Der Anlass für die in Neapel einmalige Anti-Mafia-Demonstration am Sonntag mit knapp 1000 Teilnehmern war entsprechend besorgniserregend. Am Freitagnachmittag nahm in der Innenstadt ein Killer den Angehörigen eines verfeindeten Camorra-Clans ins Visier und feuerte aus einer Pistole sechs Schüsse auf den 32-Jährigen ab, der weiter in Lebensgefahr schwebt. Dabei wurde auch ein vierjähriges Mädchen getroffen. Ein Projektil bohrte sich durch beide Lungenflügel der Kleinen; die Großmutter erlitt einen Streifschuss. Das Mädchen befindet sich nach einer Notoperation noch im künstlichen Koma und schwebt in Lebensgefahr. Am Sonntag stattete der Präsident der italienischen Abgeordnetenkammer, Roberto Fico, der Familie in Neapel einen Besuch ab. Er sagte: „Wir brauchen mehr Polizisten und mehr Sozialarbeiter. Genug mit dem Gerede, jetzt muss etwas passieren.“Fußballfans zeigten beim Heimspiel des SSC Neapel ein Transparent mit der Aufschrift: „Noemi, gib nicht auf“.

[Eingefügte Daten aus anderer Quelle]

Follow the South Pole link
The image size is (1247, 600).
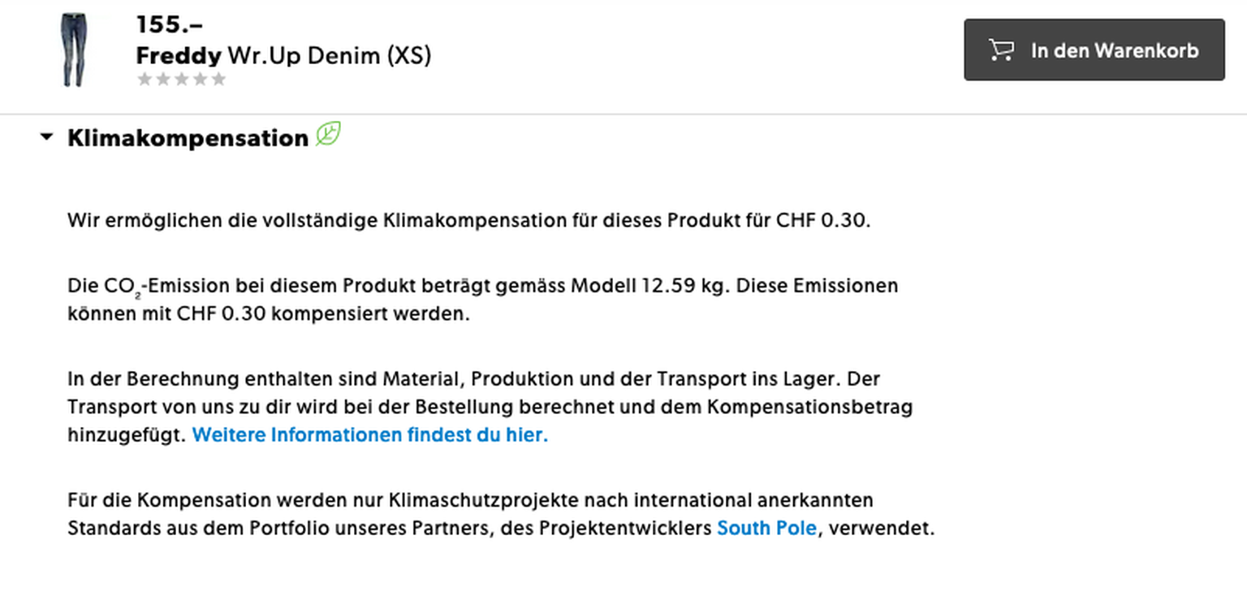(x=766, y=529)

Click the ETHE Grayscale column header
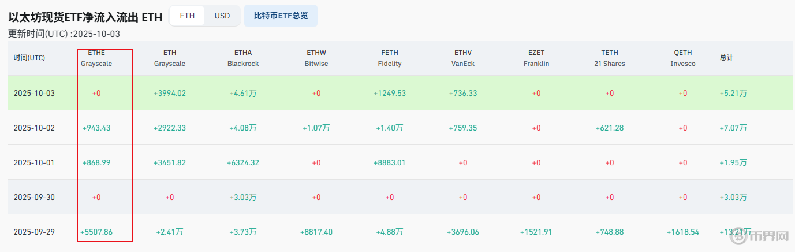[x=96, y=58]
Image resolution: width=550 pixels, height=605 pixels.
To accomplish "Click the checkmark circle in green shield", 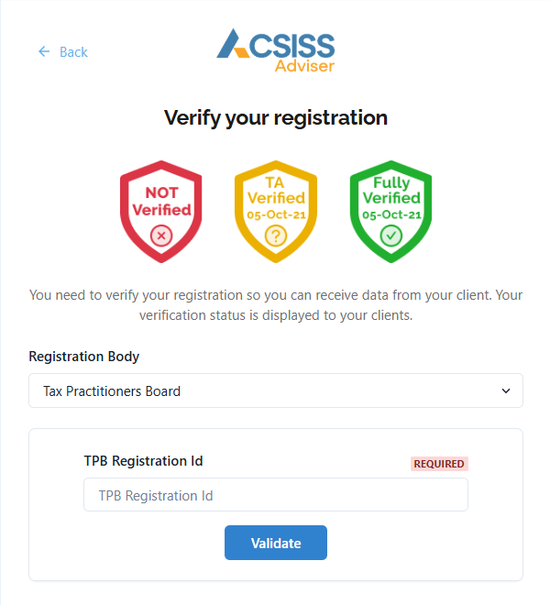I will coord(391,237).
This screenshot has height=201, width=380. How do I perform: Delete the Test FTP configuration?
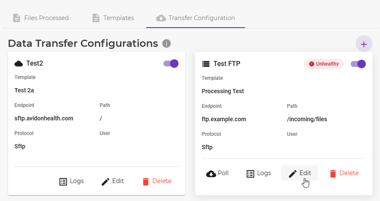coord(344,173)
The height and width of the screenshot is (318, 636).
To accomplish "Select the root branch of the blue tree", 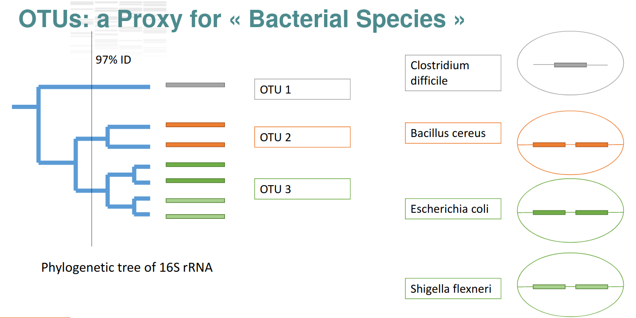I will coord(24,107).
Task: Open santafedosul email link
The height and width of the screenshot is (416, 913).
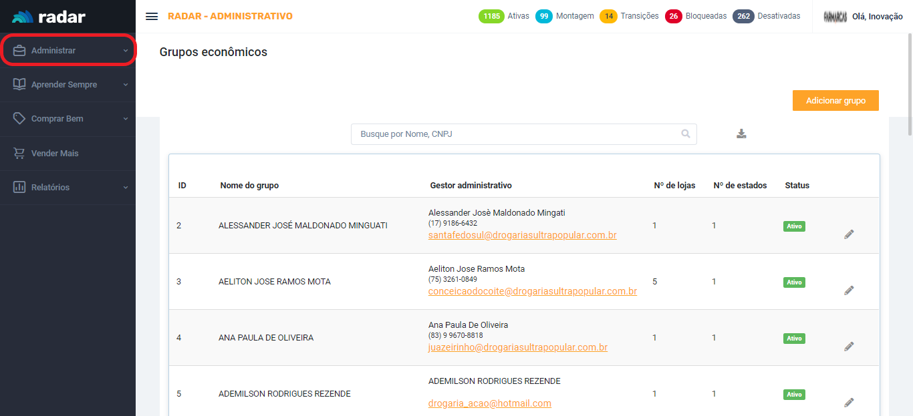Action: [522, 236]
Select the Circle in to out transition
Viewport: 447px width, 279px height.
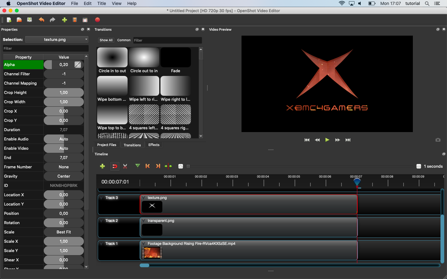pyautogui.click(x=112, y=58)
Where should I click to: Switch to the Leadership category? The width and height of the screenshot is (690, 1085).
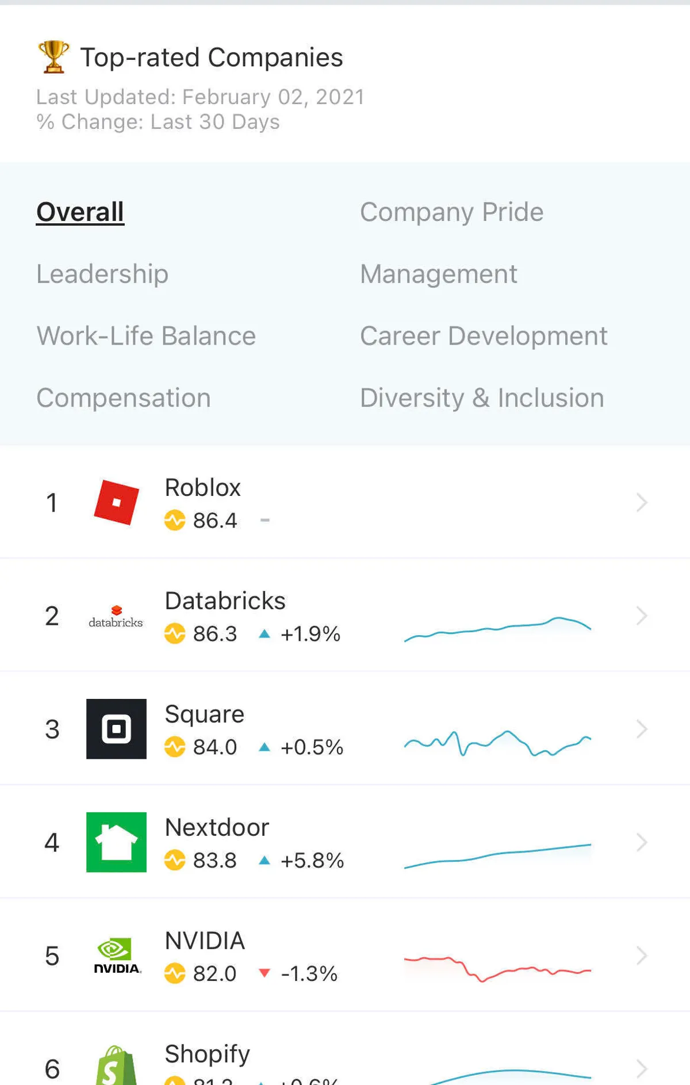tap(102, 274)
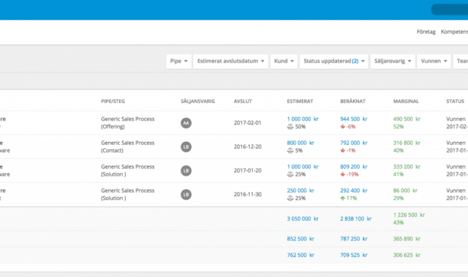
Task: Sort by the Avslut column header
Action: pos(243,101)
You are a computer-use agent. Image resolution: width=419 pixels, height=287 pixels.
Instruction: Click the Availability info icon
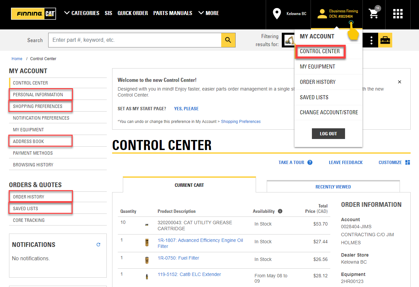[280, 211]
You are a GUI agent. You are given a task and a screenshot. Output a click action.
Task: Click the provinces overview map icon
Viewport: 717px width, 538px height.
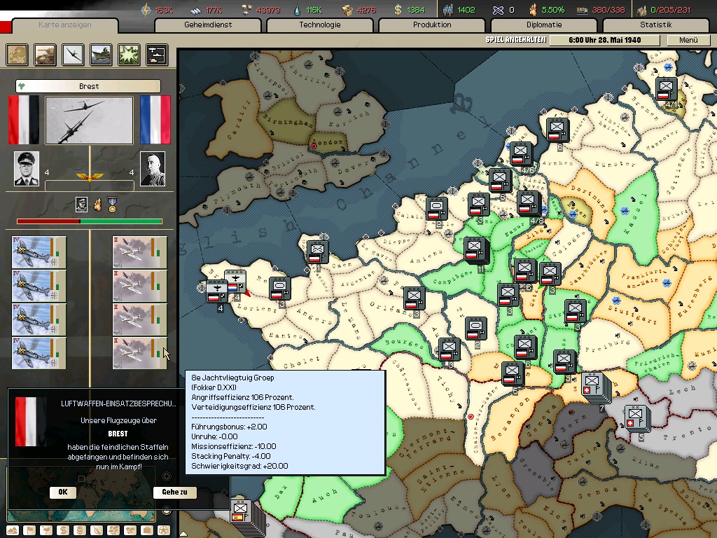click(x=17, y=55)
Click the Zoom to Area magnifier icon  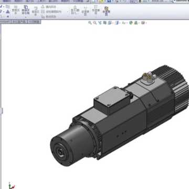click(x=95, y=23)
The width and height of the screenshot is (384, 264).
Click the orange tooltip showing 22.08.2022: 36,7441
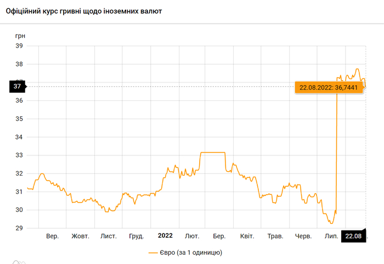point(329,87)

Italienische Medien hoben hervor, dass die gut besuchte Demonstration am Sonntag so bemerkenswert gewesen sei, da nicht nur die üblichen Anti-Mafia-Organisationen, sondern auch viele normale, aufgebrachte Bürger teilgenommen hätten. Der Corriere della Sera schrieb von einem „Signal“.

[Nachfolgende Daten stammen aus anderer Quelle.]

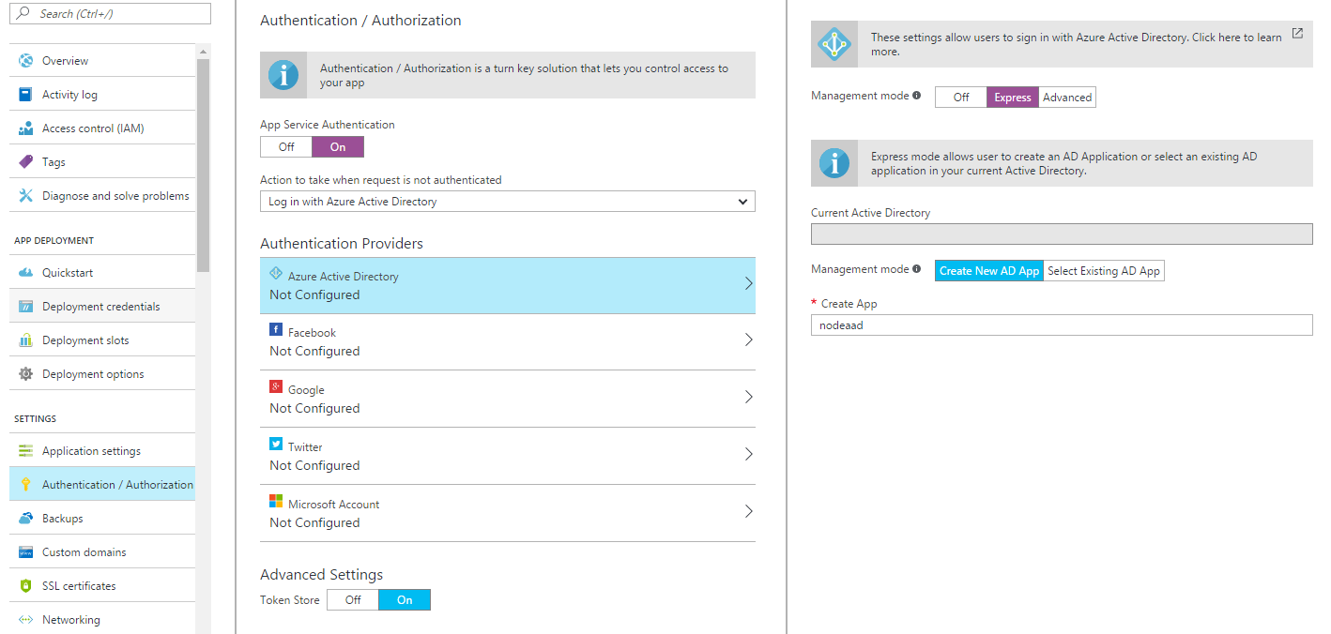The height and width of the screenshot is (634, 1331).
Task: Set Management mode to Advanced
Action: tap(1067, 97)
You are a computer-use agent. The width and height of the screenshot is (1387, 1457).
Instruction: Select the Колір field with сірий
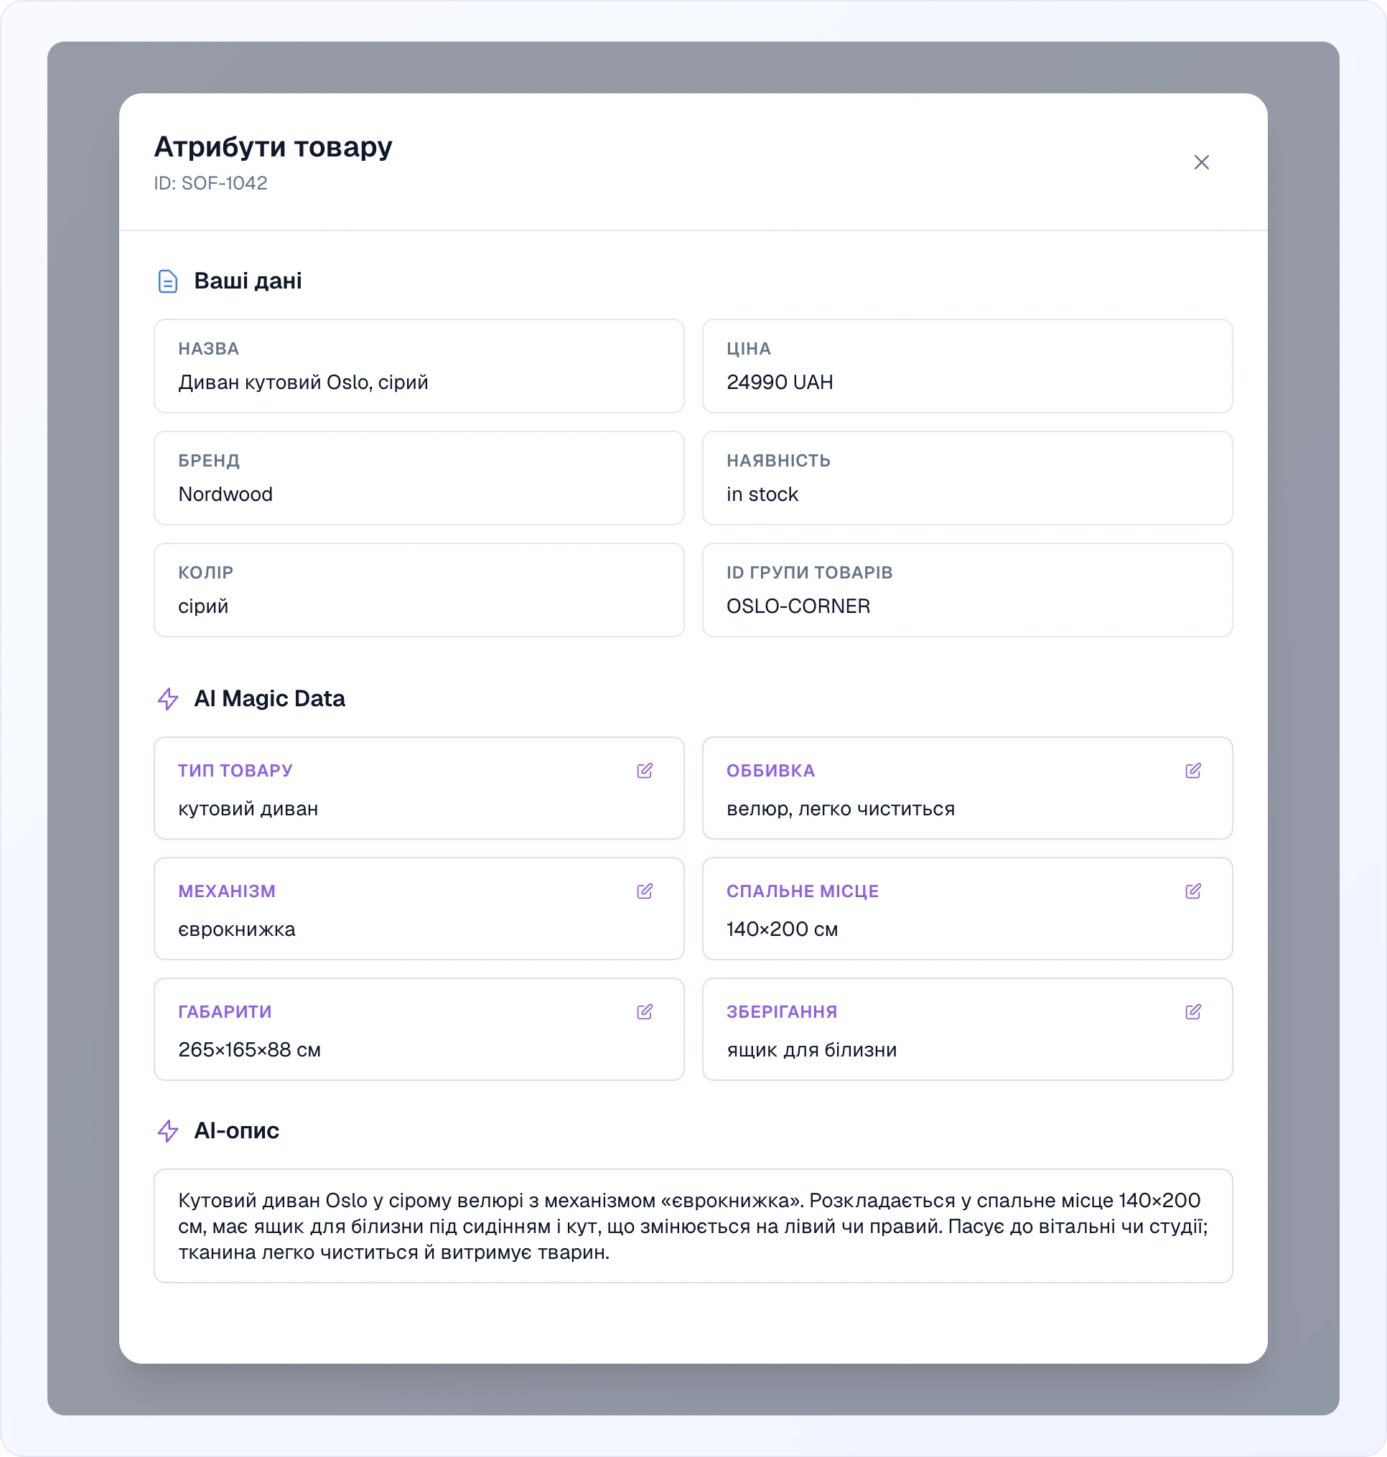pyautogui.click(x=419, y=590)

Der Fall Noemi hat die seit langem unbeantwortete Debatte wieder angefeuert, wie der italienische Staat dem Organisierten Verbrechen beikommen und wie die Allgemeinheit vor der Gewalt rivalisierender Clans geschützt werden kann. Anti-Mafia-Organisationen zählen 900 unbeteiligte Mafia-Opfer in Italien. Erst Anfang April wurde ein 57-Jähriger vor einem Kindergarten bei Neapel erschossen, sein vierjähriger Enkel musste bei der Exekution zusehen. Bei dem Großvater soll es sich um das Mitglied eines Clans handeln.

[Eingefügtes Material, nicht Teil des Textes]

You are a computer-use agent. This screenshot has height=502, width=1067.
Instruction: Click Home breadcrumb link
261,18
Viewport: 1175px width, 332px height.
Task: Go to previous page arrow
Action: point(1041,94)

„Das sind Szenen wie im Mittelalter“, sagte der Chef der nationalen Anti-Mafia-Behörde, Federico Cafiero de Raho, über den Vorfall vom Freitag. Das Attentat ereignete sich in einem belebten Wohnviertel mit zahlreichen Geschäften und vor allem nur 300 Meter vom Gefängnis Poggioreale entfernt. CamorraSohn Piccirillo sagte am Sonntag: „Ich wünsche mir, dass mehr Söhne der Camorra demonstrieren, um sich von ihren Eltern zu distanzieren.“Seine Eltern hätten ihm vor allem Angst und Sorgen vermittelt.